§ PROBLEM DETAILS:
Update the rows below by replacing every "dropdown" with "drop-down menu". Leave everything else unchanged.

━━━━━ DATASET ENTRIES ━━━━━

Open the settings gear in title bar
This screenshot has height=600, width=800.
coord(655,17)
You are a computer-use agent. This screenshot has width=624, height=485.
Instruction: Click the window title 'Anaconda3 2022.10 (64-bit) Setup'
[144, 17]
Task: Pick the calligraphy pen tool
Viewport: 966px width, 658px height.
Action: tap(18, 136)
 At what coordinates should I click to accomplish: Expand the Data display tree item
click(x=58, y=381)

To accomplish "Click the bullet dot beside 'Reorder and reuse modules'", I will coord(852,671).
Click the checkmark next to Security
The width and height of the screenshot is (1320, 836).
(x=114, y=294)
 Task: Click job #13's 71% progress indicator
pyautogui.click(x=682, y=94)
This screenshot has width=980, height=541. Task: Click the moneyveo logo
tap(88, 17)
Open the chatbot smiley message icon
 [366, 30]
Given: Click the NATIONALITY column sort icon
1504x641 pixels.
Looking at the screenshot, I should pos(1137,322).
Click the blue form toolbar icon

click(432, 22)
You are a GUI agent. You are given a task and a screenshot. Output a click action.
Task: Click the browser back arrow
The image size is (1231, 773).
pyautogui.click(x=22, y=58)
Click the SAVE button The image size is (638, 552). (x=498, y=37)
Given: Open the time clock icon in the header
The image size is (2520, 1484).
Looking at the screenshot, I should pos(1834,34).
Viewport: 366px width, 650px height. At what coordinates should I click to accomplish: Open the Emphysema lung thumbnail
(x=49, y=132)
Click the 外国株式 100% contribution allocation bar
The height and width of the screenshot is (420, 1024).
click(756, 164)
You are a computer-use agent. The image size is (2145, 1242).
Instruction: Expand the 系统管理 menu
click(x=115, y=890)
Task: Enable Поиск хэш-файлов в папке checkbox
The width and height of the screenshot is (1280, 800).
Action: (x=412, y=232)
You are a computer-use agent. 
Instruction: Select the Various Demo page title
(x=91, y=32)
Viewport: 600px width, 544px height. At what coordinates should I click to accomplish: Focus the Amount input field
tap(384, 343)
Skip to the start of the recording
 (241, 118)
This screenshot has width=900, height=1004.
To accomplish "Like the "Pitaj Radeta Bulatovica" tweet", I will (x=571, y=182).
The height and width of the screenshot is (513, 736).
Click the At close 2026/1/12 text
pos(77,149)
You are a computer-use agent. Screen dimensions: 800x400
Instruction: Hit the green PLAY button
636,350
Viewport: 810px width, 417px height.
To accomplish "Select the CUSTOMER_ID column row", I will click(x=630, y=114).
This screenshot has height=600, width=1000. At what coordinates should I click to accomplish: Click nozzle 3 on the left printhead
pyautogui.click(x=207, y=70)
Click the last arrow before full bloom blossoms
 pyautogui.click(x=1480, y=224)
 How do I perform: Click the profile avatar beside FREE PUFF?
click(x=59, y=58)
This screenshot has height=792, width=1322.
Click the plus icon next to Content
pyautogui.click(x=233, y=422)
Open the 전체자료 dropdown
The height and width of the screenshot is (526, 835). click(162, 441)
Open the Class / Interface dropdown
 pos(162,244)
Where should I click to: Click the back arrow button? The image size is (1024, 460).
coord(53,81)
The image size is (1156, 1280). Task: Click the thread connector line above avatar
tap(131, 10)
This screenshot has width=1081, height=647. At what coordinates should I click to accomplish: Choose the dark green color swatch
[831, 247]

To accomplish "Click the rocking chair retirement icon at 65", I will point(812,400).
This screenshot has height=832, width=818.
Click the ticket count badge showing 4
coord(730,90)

━━━━━

§ OUTPUT:
Open the settings gear in title bar
This screenshot has height=600, width=800.
coord(655,17)
You are a computer-use agent. This screenshot has width=624, height=485.
Instruction: Click the window title 'Anaconda3 2022.10 (64-bit) Setup'
[144, 17]
Task: Pick the calligraphy pen tool
Viewport: 966px width, 658px height.
Action: tap(18, 136)
 At what coordinates should I click to accomplish: Expand the Data display tree item
click(x=58, y=381)

To accomplish "Click the bullet dot beside 'Reorder and reuse modules'", I will coord(852,671).
Click the checkmark next to Security
The width and height of the screenshot is (1320, 836).
(x=114, y=294)
 Task: Click job #13's 71% progress indicator
pyautogui.click(x=682, y=94)
This screenshot has width=980, height=541. Task: Click the moneyveo logo
tap(88, 17)
Open the chatbot smiley message icon
 [366, 30]
Given: Click the NATIONALITY column sort icon
1504x641 pixels.
Looking at the screenshot, I should pos(1137,322).
Click the blue form toolbar icon

click(432, 22)
You are a GUI agent. You are given a task and a screenshot. Output a click action.
Task: Click the browser back arrow
The image size is (1231, 773).
pyautogui.click(x=22, y=58)
Click the SAVE button The image size is (638, 552). (x=498, y=37)
Given: Open the time clock icon in the header
The image size is (2520, 1484).
Looking at the screenshot, I should pos(1834,34).
Viewport: 366px width, 650px height. At what coordinates should I click to accomplish: Open the Emphysema lung thumbnail
(x=49, y=132)
Click the 外国株式 100% contribution allocation bar
The height and width of the screenshot is (420, 1024).
click(756, 164)
You are a computer-use agent. The image size is (2145, 1242).
Instruction: Expand the 系统管理 menu
click(x=115, y=890)
Task: Enable Поиск хэш-файлов в папке checkbox
The width and height of the screenshot is (1280, 800).
Action: (x=412, y=232)
You are a computer-use agent. 
Instruction: Select the Various Demo page title
(x=91, y=32)
Viewport: 600px width, 544px height. At what coordinates should I click to accomplish: Focus the Amount input field
tap(384, 343)
Skip to the start of the recording
 (241, 118)
This screenshot has width=900, height=1004.
To accomplish "Like the "Pitaj Radeta Bulatovica" tweet", I will (x=571, y=182).
The height and width of the screenshot is (513, 736).
Click the At close 2026/1/12 text
pos(77,149)
You are a computer-use agent. Screen dimensions: 800x400
Instruction: Hit the green PLAY button
636,350
Viewport: 810px width, 417px height.
To accomplish "Select the CUSTOMER_ID column row", I will click(x=630, y=114).
This screenshot has height=600, width=1000. At what coordinates should I click to accomplish: Click nozzle 3 on the left printhead
pyautogui.click(x=207, y=70)
Click the last arrow before full bloom blossoms
 pyautogui.click(x=1480, y=224)
 How do I perform: Click the profile avatar beside FREE PUFF?
click(x=59, y=58)
This screenshot has height=792, width=1322.
Click the plus icon next to Content
pyautogui.click(x=233, y=422)
Open the 전체자료 drop-down menu
The height and width of the screenshot is (526, 835). click(162, 441)
Open the Class / Interface drop-down menu
 pos(162,244)
Where should I click to: Click the back arrow button? The image size is (1024, 460).
coord(53,81)
The image size is (1156, 1280). Task: Click the thread connector line above avatar
tap(131, 10)
This screenshot has width=1081, height=647. At what coordinates should I click to accomplish: Choose the dark green color swatch
[831, 247]

To accomplish "Click the rocking chair retirement icon at 65", I will point(812,400).
This screenshot has height=832, width=818.
Click the ticket count badge showing 4
coord(730,90)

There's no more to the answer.